Selected passage:
Night Time (Cherry Flavor)
Actual Tagline:
Failure to follow these warnings could result in liver failure or death.
Full disclosure, the next beer I was going to pair with sadness was Walker Brown Pale Ale, but it ended up being infuriatingly good, particularly for 59 cents. If you are interested in torturing yourself with alcohol, Walker Brown really isn't a good option unless you plan to pour it into open wounds or something. I'm sorry I wasted everyone's time. On to the cough medicine!
Night Time smells suspiciously like candy. I thought that maybe I had been duped by the 99 Cent Store into buying a flavored sugary placebo. Fortunately, it tastes like nail polish remover and corn syrup, with the added bonus of staining your teeth pink after a few glasses. It has more than double the amount of alcohol of some of the other beverages on this list, plus acetaminophen, which in tandem are notoriously terrible for your insides. Far and away the best aspect of Night Time is that you can drink it in bed and no one will judge you for having six empty bottles on your nightstand. But let's be honest, no one is coming over anyway.

Your goal: Quote the Night Time cough medicine passage between "Night Time (Cherry" and "the cough medicine!", inclusive.

Information provided:
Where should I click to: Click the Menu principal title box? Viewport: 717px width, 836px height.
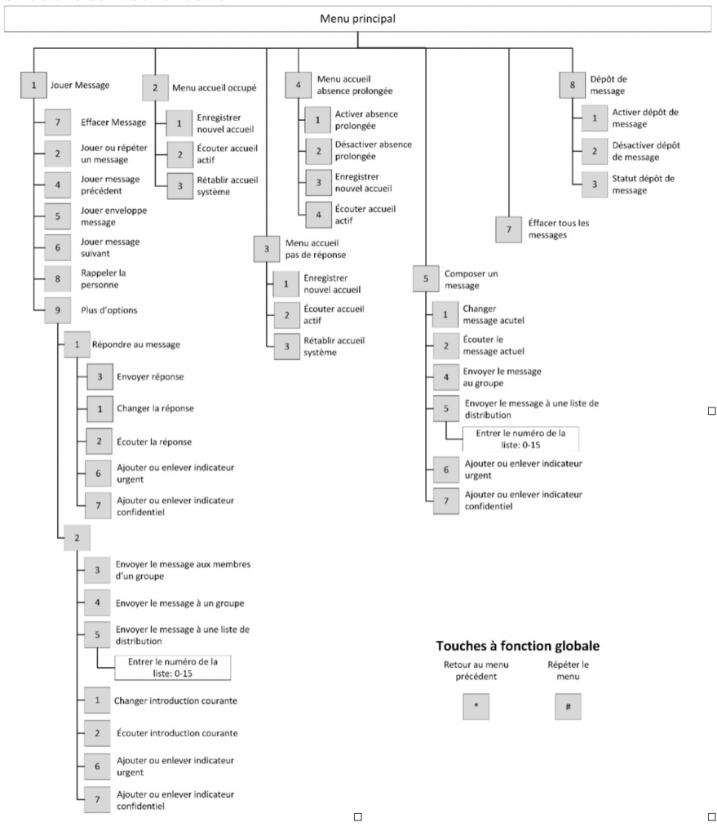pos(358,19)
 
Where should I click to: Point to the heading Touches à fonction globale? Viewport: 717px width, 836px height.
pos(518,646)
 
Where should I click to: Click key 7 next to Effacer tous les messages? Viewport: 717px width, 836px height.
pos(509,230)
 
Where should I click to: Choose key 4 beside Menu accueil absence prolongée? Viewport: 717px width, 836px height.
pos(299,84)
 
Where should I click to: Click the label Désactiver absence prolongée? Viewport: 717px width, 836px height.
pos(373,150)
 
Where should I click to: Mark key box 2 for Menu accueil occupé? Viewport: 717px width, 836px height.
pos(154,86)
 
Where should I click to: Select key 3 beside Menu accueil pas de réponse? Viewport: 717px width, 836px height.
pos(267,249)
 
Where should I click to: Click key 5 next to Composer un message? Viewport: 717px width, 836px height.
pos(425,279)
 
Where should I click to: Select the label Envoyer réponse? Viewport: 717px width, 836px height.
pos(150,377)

Exercise solution:
Night Time (Cherry Flavor)
Actual Tagline:
Failure to follow these warnings could result in liver failure or death.
Full disclosure, the next beer I was going to pair with sadness was Walker Brown Pale Ale, but it ended up being infuriatingly good, particularly for 59 cents. If you are interested in torturing yourself with alcohol, Walker Brown really isn't a good option unless you plan to pour it into open wounds or something. I'm sorry I wasted everyone's time. On to the cough medicine!